Vanacore baseou sua abordagem na lei Ecodelitti da Itália de 2015, que tornou os crimes ambientais e de poluição puníveis com até 15 anos de prisão.
“Tive a ideia de que não devíamos punir apenas as instâncias individuais de venda, detenção ou extração de mexilhões de tâmaras, porque essas ações esconderam um processo criminal mais amplo”, diz Vanacore. “É por isso que iniciei investigações por crimes ambientais e de poluição.”

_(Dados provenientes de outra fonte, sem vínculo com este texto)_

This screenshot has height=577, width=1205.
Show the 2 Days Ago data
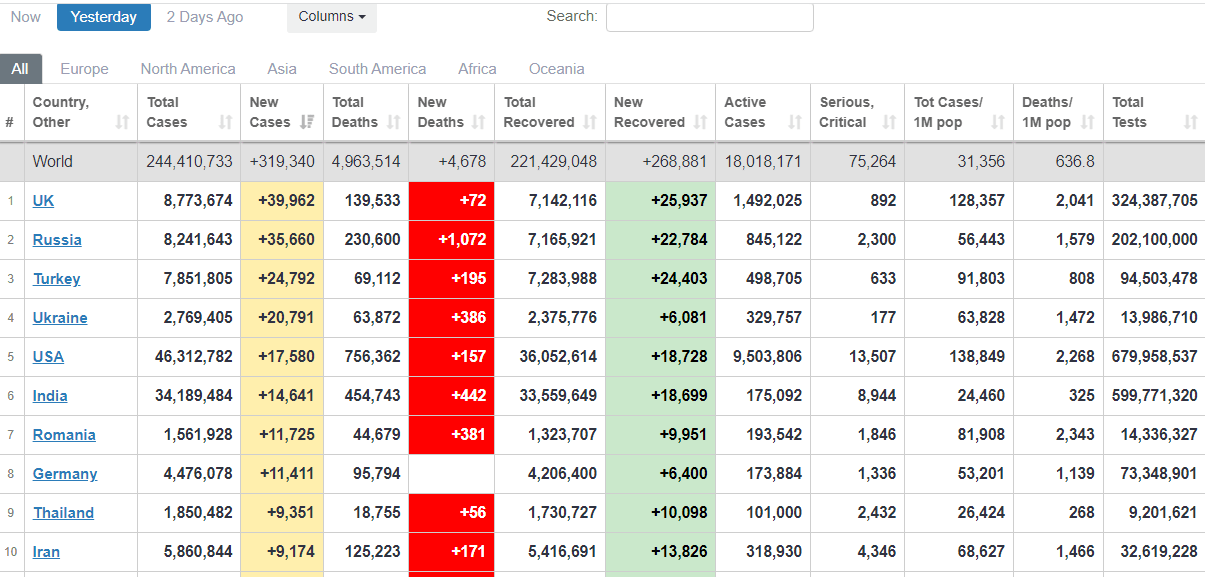pyautogui.click(x=205, y=17)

Sua investigação durou três anos e envolveu não apenas escutas e vigilância de suspeitos tradicionalmente usados no combate ao crime organizado, mas estudos científicos e relatórios de avaliação ambiental mostrando os danos ecológicos dos supostos crimes. Isso culminou em um relatório de 1.100 páginas que rastreou todas as etapas do negócio criminoso e mencionou mais de 100 pessoas, de colheitadeiras a proprietários de restaurantes.
Em março, o Ministério Público de Nápoles emitiu mandados de prisão que levaram à detenção de 12 suspeitos. Se condenados, alguns deles podem pegar vários anos de prisão.
“Agora temos as ferramentas e precisamos usá-las. Caso contrário, todo o trabalho que estamos fazendo será inútil ”, diz Vanacore. “Continuaremos fazendo nosso trabalho para tentar proteger nosso meio ambiente de ser destruído por criminosos.”